#### What to produce:
Return the whole listing exactly as it stands.

───

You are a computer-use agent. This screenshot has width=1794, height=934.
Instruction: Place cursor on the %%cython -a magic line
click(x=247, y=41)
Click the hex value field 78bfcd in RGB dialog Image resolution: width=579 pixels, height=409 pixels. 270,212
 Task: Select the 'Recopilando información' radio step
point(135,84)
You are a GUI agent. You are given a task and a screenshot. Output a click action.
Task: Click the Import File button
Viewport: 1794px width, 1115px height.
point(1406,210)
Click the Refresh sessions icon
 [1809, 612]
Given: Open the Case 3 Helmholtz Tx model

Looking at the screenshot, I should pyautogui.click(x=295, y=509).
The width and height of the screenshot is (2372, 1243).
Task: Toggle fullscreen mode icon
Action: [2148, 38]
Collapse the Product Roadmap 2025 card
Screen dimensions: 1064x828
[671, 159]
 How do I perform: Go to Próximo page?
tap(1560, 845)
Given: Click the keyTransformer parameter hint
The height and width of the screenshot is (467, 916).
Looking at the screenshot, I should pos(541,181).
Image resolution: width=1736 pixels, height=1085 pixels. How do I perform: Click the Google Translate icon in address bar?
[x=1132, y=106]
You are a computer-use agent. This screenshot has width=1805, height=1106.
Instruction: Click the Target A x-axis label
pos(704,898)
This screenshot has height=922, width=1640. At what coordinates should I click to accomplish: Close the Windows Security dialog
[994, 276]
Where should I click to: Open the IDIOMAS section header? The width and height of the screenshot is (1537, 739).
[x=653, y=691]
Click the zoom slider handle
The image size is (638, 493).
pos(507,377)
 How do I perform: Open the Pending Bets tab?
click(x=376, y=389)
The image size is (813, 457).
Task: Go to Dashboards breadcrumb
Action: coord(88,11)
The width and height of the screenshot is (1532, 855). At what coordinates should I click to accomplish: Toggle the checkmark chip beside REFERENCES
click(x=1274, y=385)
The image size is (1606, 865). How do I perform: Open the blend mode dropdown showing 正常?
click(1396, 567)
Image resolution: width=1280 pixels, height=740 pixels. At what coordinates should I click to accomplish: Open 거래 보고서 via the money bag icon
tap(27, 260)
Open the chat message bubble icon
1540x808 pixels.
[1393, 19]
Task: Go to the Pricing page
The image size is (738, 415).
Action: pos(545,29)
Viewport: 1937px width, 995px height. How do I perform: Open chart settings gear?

───

#### Written solution:
You are a computer-use agent. This screenshot has width=1794, height=934.
Instruction: Place cursor on the %%cython -a magic line
click(x=247, y=41)
Click the hex value field 78bfcd in RGB dialog Image resolution: width=579 pixels, height=409 pixels. 270,212
 Task: Select the 'Recopilando información' radio step
point(135,84)
You are a GUI agent. You are given a task and a screenshot. Output a click action.
Task: Click the Import File button
Viewport: 1794px width, 1115px height.
point(1406,210)
Click the Refresh sessions icon
 [1809, 612]
Given: Open the Case 3 Helmholtz Tx model

Looking at the screenshot, I should pyautogui.click(x=295, y=509).
The width and height of the screenshot is (2372, 1243).
Task: Toggle fullscreen mode icon
Action: [2148, 38]
Collapse the Product Roadmap 2025 card
Screen dimensions: 1064x828
[671, 159]
 How do I perform: Go to Próximo page?
tap(1560, 845)
Given: Click the keyTransformer parameter hint
The height and width of the screenshot is (467, 916).
Looking at the screenshot, I should pos(541,181).
Image resolution: width=1736 pixels, height=1085 pixels. How do I perform: Click the Google Translate icon in address bar?
[x=1132, y=106]
You are a computer-use agent. This screenshot has width=1805, height=1106.
Instruction: Click the Target A x-axis label
pos(704,898)
This screenshot has height=922, width=1640. At what coordinates should I click to accomplish: Close the Windows Security dialog
[994, 276]
Where should I click to: Open the IDIOMAS section header? The width and height of the screenshot is (1537, 739).
[x=653, y=691]
Click the zoom slider handle
The image size is (638, 493).
pos(507,377)
 How do I perform: Open the Pending Bets tab?
click(x=376, y=389)
The image size is (813, 457).
Task: Go to Dashboards breadcrumb
Action: coord(88,11)
The width and height of the screenshot is (1532, 855). At what coordinates should I click to accomplish: Toggle the checkmark chip beside REFERENCES
click(x=1274, y=385)
The image size is (1606, 865). How do I perform: Open the blend mode dropdown showing 正常?
click(1396, 567)
Image resolution: width=1280 pixels, height=740 pixels. At what coordinates should I click to accomplish: Open 거래 보고서 via the money bag icon
tap(27, 260)
Open the chat message bubble icon
1540x808 pixels.
[1393, 19]
Task: Go to the Pricing page
The image size is (738, 415).
Action: pos(545,29)
Viewport: 1937px width, 995px height. How do I perform: Open chart settings gear?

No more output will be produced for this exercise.